ESPHome voice assistant with local wake word

At the beginning of 2024, I built a voice assistant to celebrate the end of Home Assistant’s Year of the Voice and the beginning of an era of locally controlled voice assistants.

The team at Home Assistant team has introduced microWakeWord which allows ESP32-S3 microcontrollers to detect the wake word (e.g. Alexa or Hey Jarvis) on the device and LLM’s as conversation agents which Home assistant uses as “the brains of your assistant and will process the incoming text commands“. These powerful new features are paving the way for Home Assistant to replace your Google Home and Amazon Echo smart speakers.
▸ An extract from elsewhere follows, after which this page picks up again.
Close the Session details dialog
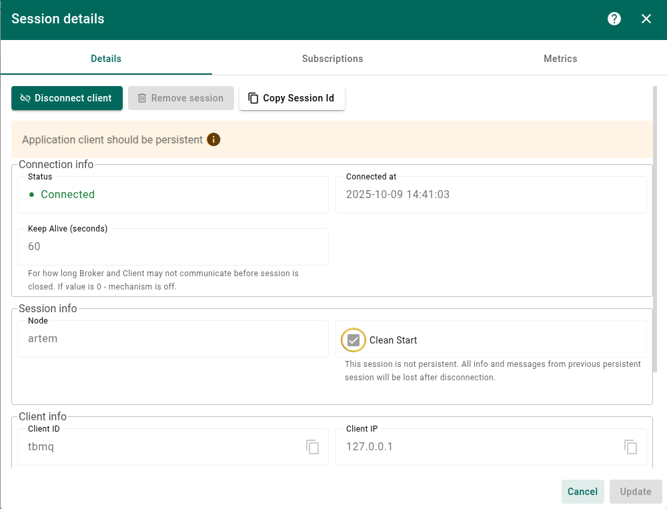667x509 pixels. (x=646, y=19)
The voice assistant that we’re going to build is based on three key devices – an ESP32-S3 (Amazon US, UK, DE) which is the brains of the operation, a MAX98357 audio amplifier (Amazon US, UK, DE) and an INMP441 microphone (Amazon US, UK, DE). These are combined with a 3D printed enclosure, a Dayton Audio DMA45-4 speaker (Amazon – US, UK) and a WS2812 based RGB LED Stick (Amazon – US, UK, DE) give you a locally controlled voice assistant for less than US$50.

To get started, head over to my Printables project to download the .stl files so you can print the enclosure. I printed it in eSun matte black PLA (linked in my toolbox essentials).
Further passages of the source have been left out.